Will the Bishops kill Assisted Dying ?

Only in Britain and in Iran do the mullahs sit in the Legislature.

The British Legislature has two Chambers – the House of Commons and the House of Lords.   For any legislation to be passed it needs to receive the consent of both Chambers.   Members of the Commons, MPs, are elected to represent individual constituencies.   Most members of the Lords are there because they’ve been nominated by a past Prime Minister – there is a well-respected convention that the nominations must include people from opposition parties and from totally outside politics.

However, a few members of the Lords are still there by historic right.   These include 26 people who are Bishops in the Church of England.   Incredible as it may seem to people from other countries, these Bishops can declare their total opposition to a piece of legislation and their determination to stop it becoming law.   In the case of the current Assisted Dying Bill, they have declared just that.

Each of these 26 people has been nominated by the Archbishop of Canterbury and all are professional members of the clergy.   There are no other religions represented and there are no representatives for the Catholics or other elements of the Christian faith.   Only 12% of the British population feel affiliated to the Church of England.

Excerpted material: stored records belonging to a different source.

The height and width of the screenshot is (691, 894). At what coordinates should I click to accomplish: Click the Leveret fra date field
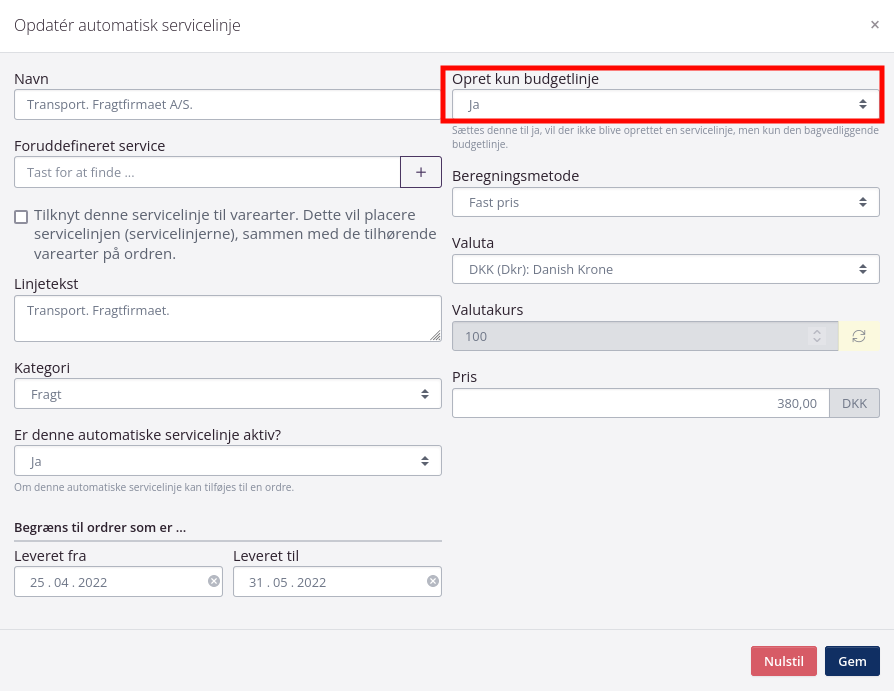click(110, 582)
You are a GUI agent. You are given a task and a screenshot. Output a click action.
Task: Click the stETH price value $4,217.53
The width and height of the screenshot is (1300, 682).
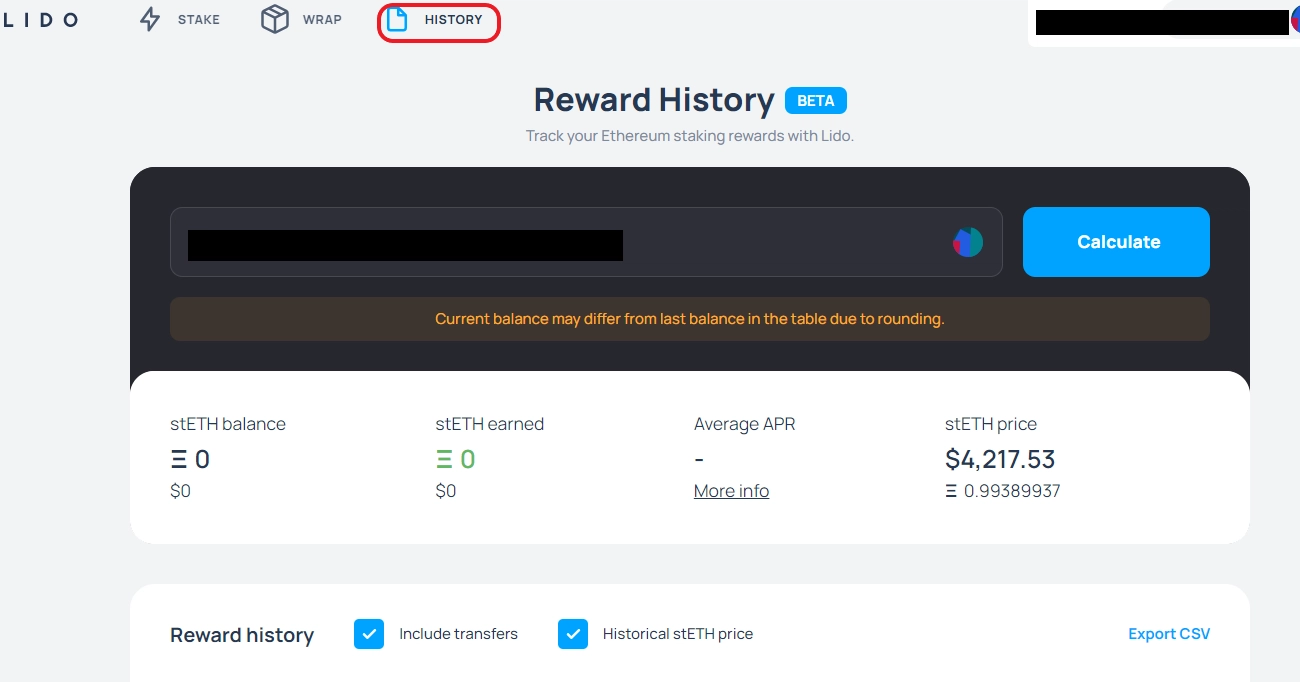click(x=1000, y=459)
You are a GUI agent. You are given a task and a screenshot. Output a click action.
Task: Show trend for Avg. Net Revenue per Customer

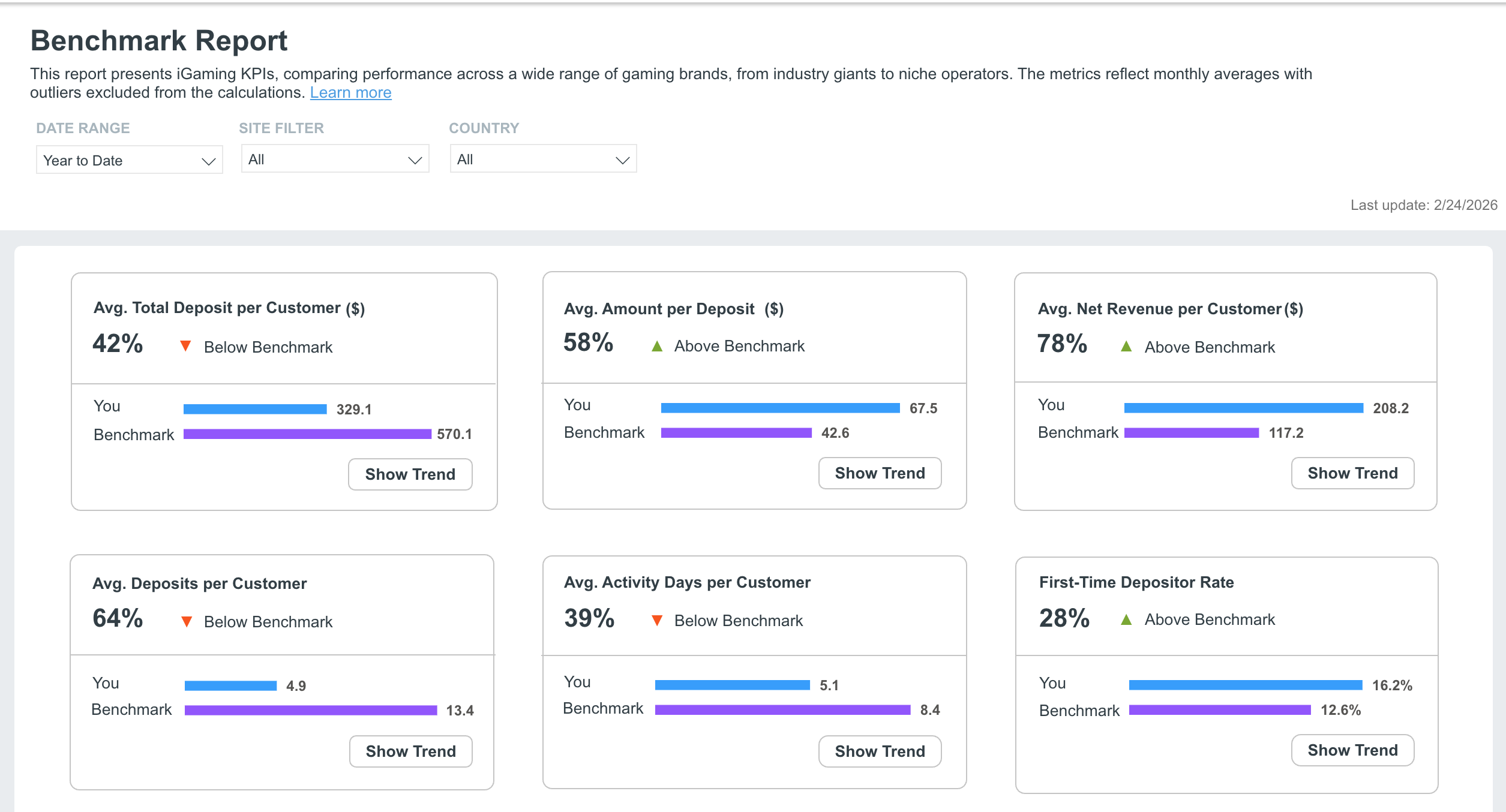click(1352, 473)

Most members of the House of Lords, deeply conscious that they lack the democratic accountability of the House of Commons, usually confine their debates to sensible amendments of intended legislation.   It is almost unknown for them to mount a full-on battle against a new law which has already been passed by the Commons.   Yet, throwing caution to the winds, all the Bishops are now charging into the voting lobbies in headlong opposition to the current Bill, ignoring as they do so that it commands 70% support amongst British voters and, apparently, the active support of George Carey, the former Archbishop of Canterbury himself.

Will they succeed ?   It is reassuringly unlikely that they will be able to defeat the whole thing but, just possibly, they could be kicking up just enough of a time-consuming fuss to ensure the Bill simply gets bogged down in procedural niceties and never actually reaches the Statute Book.